In the current study, we retrospectively studied patients with AE-IPF and evaluated serum concentrations of these adipokines. To the best of our knowledge, this is the first study to show the relationship between these two adipokines, and the relationship between adipokines and clinical parameters/prognosis in patients with AE-IPF.
Results
Clinical characteristics; laboratory, physiological, radiological findings; and treatments of patients with AE-IPF
Clinical characteristics of all patients (39 episodes) are shown in Table 1 and Supplementary Table S1. Thirty-two patients presented their first AE episode and 7 with their second episode. Median body mass index (BMI) and body surface area (Du Bois formula) were 21.9 and 1.59, respectively. The percent predicted forced vital capacity (FVC) and diffusion lung capacity for carbon monoxide (DLCO) within 12 months before AE-IPF onset was moderately impaired (median, 57.6% and 57.1%, respectively). The most frequent IPF severity grades were GAP III (36%), and Japanese Respiratory Society (JRS) grade IV (36%), which is the most severe grade in each grading system. Twenty-four of 39 patients (62%) underwent treatment for IPF before AE-IPF, including corticosteroids, immunosuppressants, and pirfenidone. Thirteen patients (33%) underwent long-term oxygen therapy before AE-IPF. At the diagnosis of AE-IPF, the median number of peripheral blood white blood cells was 9755/μL and the median PaO2/FiO2 (P/F) ratio was 176. Steroid pulse therapy was administered to all patients. Treatments for AE-IPF began as soon as possible after admission concomitantly with antibiotics administration. The period from admission to beginning treatments for AE showed a median of one day.
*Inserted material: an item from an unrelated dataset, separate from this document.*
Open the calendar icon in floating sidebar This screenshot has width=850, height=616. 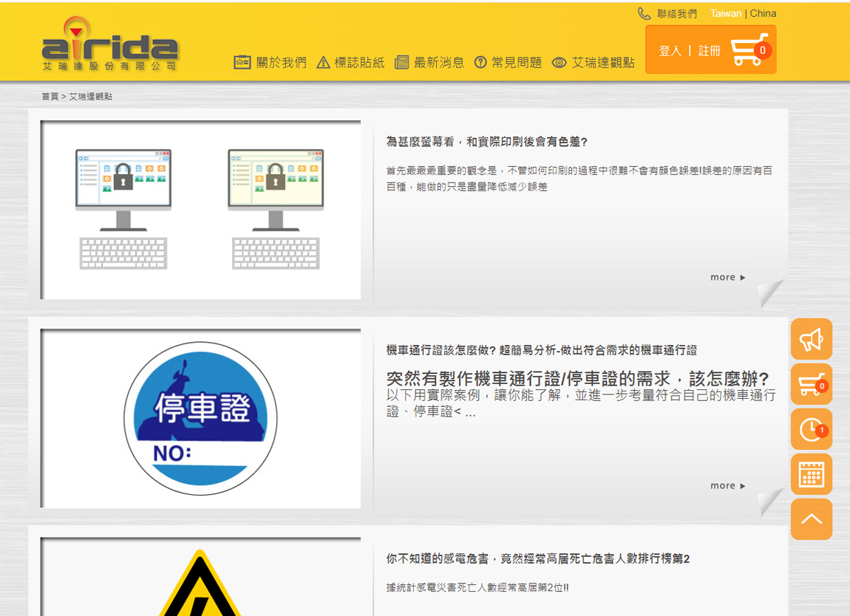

Serum adiponectin and leptin levels at the diagnosis of AE-IPF
Serum adiponectin and leptin levels were evaluated in 39 episodes of AE-IPF, for which serum was available at the diagnosis of AE-IPF (Fig. 1). Median adiponectin and leptin concentrations at AE-IPF were 7892 ng/mL and 8.72 ng/mL, respectively. Serum adiponectin level tended to be higher than that at the initial diagnosis of IPF, although the difference was not significant (Fig. 1a, p = 0.148). The serum leptin level at AE-IPF was significantly higher than that at the initial diagnosis of IPF (n = 16) and that in age-matched healthy control (n = 48) (Fig. 1b; p = 0.021 and p < 0.0001, respectively). Regarding serial change in identical patients (n = 16), both adiponectin and leptin levels significantly increased at AE-IPF compared with those at initial IPF diagnosis (Fig. 1c, p = 0.007; Fig. 1d, p = 0.027, respectively).
Serum adiponectin and leptin concentrations at the diagnosis of AE-IPF. Serum adiponectin and leptin levels were evaluated in 39 episodes of AE-IPF. Median adiponectin and leptin concentrations at AE-IPF were 7892 ng/mL and 8.72 ng/mL, respectively. Serum adiponectin levels tended to be higher than those at the initial diagnosis of IPF (a; p = 0.148). Serum leptin levels at AE-IPF were significantly higher than those at the initial diagnosis of IPF (n = 16) and those of healthy controls (n = 48) (b; p = 0.021 and p < 0.0001, respectively). Regarding serial change in identical patients (n = 16), both adiponectin and leptin levels significantly increased at AE-IPF compared with those at initial IPF diagnosis (c, p = 0.007; d, p = 0.027, respectively).
Relationships between serum adiponectin/leptin levels and several clinical parameters
The correlations between serum adiponectin/leptin levels at AE-IPF and several clinical parameters are shown in Fig. 2. There was no correlation between adiponectin and leptin levels (Fig. 2a). Next, relationships between serum adiponectin/leptin (A/L) ratio and clinical parameters were evaluated because adiponectin and leptin show vastly different serum concentrations in obesity and opposite effects on PPARγ expression8. A negative correlation was found between A/L ratio and BMI (Fig. 2b; p = 0.003, r = −0.456). The A/L ratio was negatively correlated with the period from IPF-diagnosis to AE (Fig. 2c; p = 0.042, r = −0.322) and PaO2 before AE (Fig. 2d; p = 0.034, r = −0.498). At AE-IPF, the A/L ratio showed no relationship with PaO2/FiO2 (P/F) ratio (Fig. 2e; p = 0.979, r = −0.004) or HRCT extent score at AE (Fig. 2f; p = 0.125, ρ = −0.260). Conversely, the A/L ratio was positively correlated with serum C-reactive protein (CRP) (Fig. 2g; p = 0.049, r = 0.316) and negatively correlated with serum KL-6 at AE (Fig. 2h; p = 0.035, r = −0.357). The A/L ratio showed no relationships with age (p = 0.545, r = −0.099), smoking pack years (p = 0.080, r = −0.280), %FVC (p = 0.711, r = −0.077), GAP stage (p = 0.301, ρ = −0.181), JRS severity stage (p = 0.937, ρ = −0.014), or serum surfactant protein-D (SP-D) level (p = 0.162, r = −0.242) (Supplementary Fig. S1).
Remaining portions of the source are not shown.